Removing existing records is only half the battle. The other half is shutting off the firehose feeding new data into the ecosystem.

Practical Daily Habits

Use a privacy-respecting browser like Brave or Firefox with tracking protection enabled.
Switch to encrypted DNS (such as Cloudflare 1.1.1.1, Quad9, or NextDNS) to block trackers at the network layer.
Install a reputable content blocker like uBlock Origin to neutralize third-party trackers and ad scripts.
Use email aliases from services like SimpleLogin, Apple Hide My Email, or Firefox Relay to compartmentalize signups.
Reduce app permissions — revoke location, contacts, and microphone access for any app that doesn't strictly need it.
Use unique short links you control when sharing content. Tools like Lunyb let you shorten URLs without exposing your data to ad-tech-heavy alternatives. You can read our honest Lunyb review or compare options in our 2026 URL shortener buyer's guide.
Pay with privacy in mind — virtual card numbers from Privacy.com or your bank prevent merchants from building purchase profiles across sites.
Opt out of loyalty programs that don't offer meaningful value, or use a dedicated alias and phone number for them.
Freeze your credit with all three bureaus to limit how often your file is pulled and sold as part of "prescreen" lists.

The Future of the Data Broker Industry

Three trends will reshape this market over the next few years:

Regulatory tightening.
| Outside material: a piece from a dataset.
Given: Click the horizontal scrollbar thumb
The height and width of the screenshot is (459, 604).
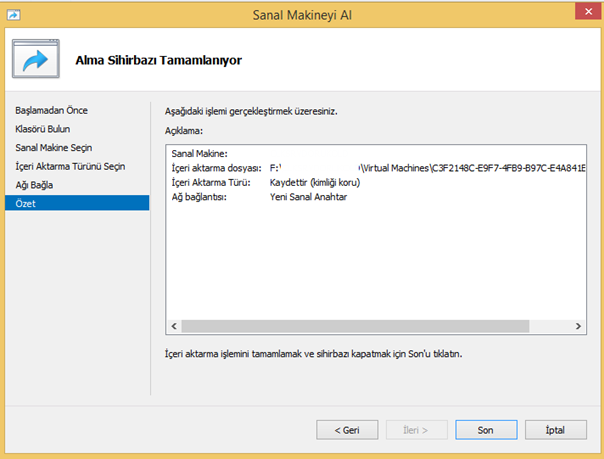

Expect more states and countries to pass deletion-style laws modeled on California's DELETE Act, plus stricter rules around health, location, and minors' data.
AI-driven inference. Brokers no longer need to collect a data point directly — large models can infer it from adjacent signals. This makes traditional "don't share X" advice less effective.
Privacy-preserving competitors. A growing class of services offers utility without surveillance: encrypted messengers, paid email, private analytics, and tools like Lunyb that handle links without monetizing user behavior.
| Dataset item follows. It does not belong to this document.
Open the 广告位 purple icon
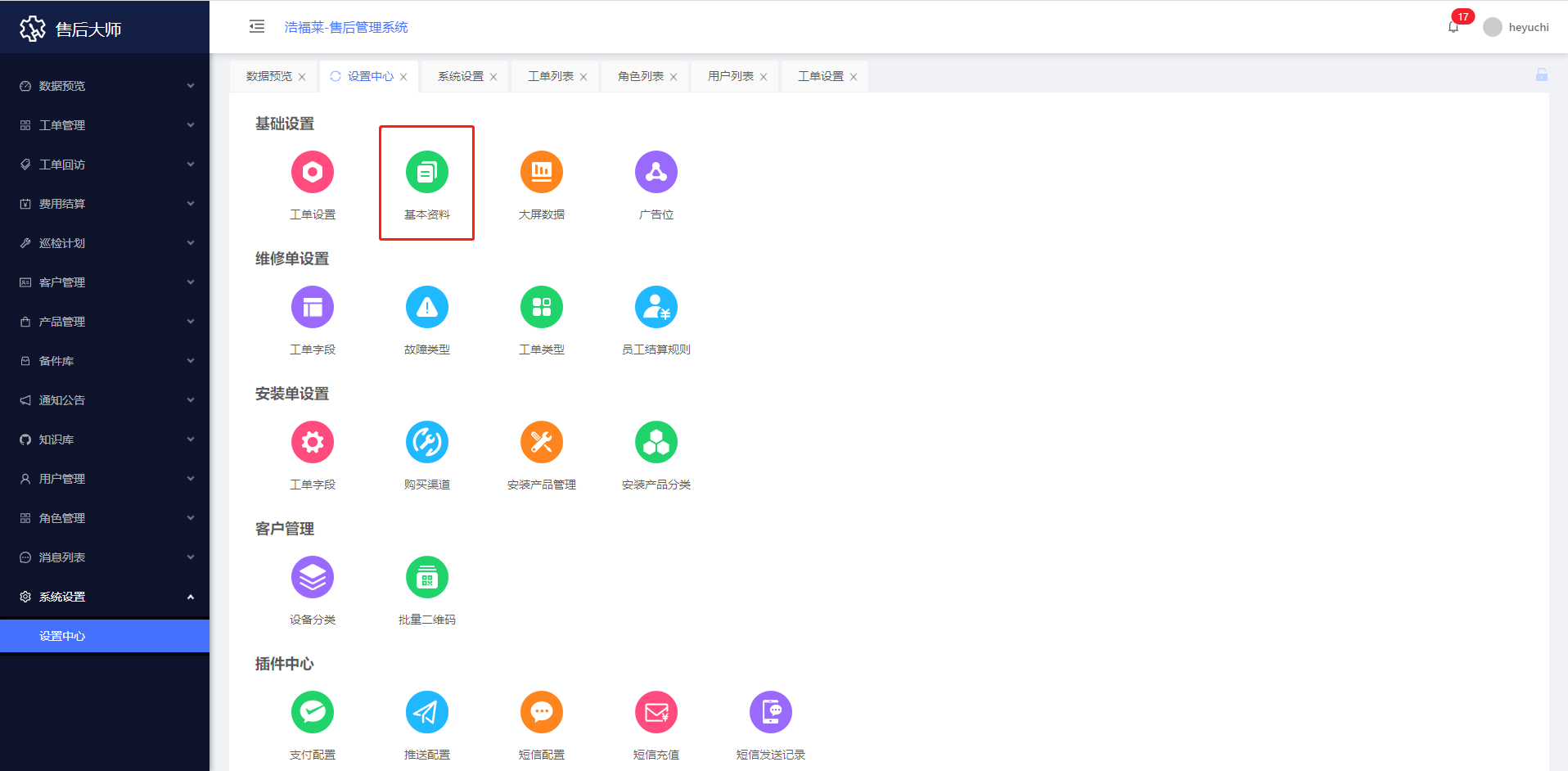 (x=656, y=172)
The industry isn't going away, but its dominance is no longer inevitable. Each removal request, each blocked tracker, and each switch to a privacy-respecting tool chips away at the surveillance economy.

Frequently Asked Questions

Is it legal for data brokers to sell my personal information?

In most jurisdictions, yes — as long as brokers comply with applicable privacy laws. Selling data is generally legal under U.S. federal law, though state laws like CCPA, the DELETE Act, and similar frameworks in the EU, UK, Brazil, and Canada give consumers rights to access, correct, or delete their information.

How do I find out what data brokers know about me?

You can submit a Subject Access Request (SAR) under GDPR or a "right to know" request under CCPA to any broker handling your data. Major brokers like Acxiom, Experian, and LexisNexis have dedicated portals. Expect to receive a report within 30–45 days.

Will removing myself from data brokers stop targeted ads completely?

No, but it significantly reduces them. Ads also rely on real-time bidding signals from the websites you visit, so combining broker opt-outs with tracker blocking, encrypted DNS, and a private browser provides much stronger protection than any single step.

Are paid removal services worth the money?

For most people with limited time, yes. Services like DeleteMe and Optery handle hundreds of brokers and re-check quarterly, which would take dozens of hours to replicate manually. If you have an elevated threat profile, they're nearly essential.

Can data brokers track me even if I never use social media?

Absolutely. Public records, mobile app SDKs, retail purchases, and your offline activity (such as property ownership and voter registration) provide enough raw material to build a detailed profile. Avoiding social media helps, but it's not a complete shield.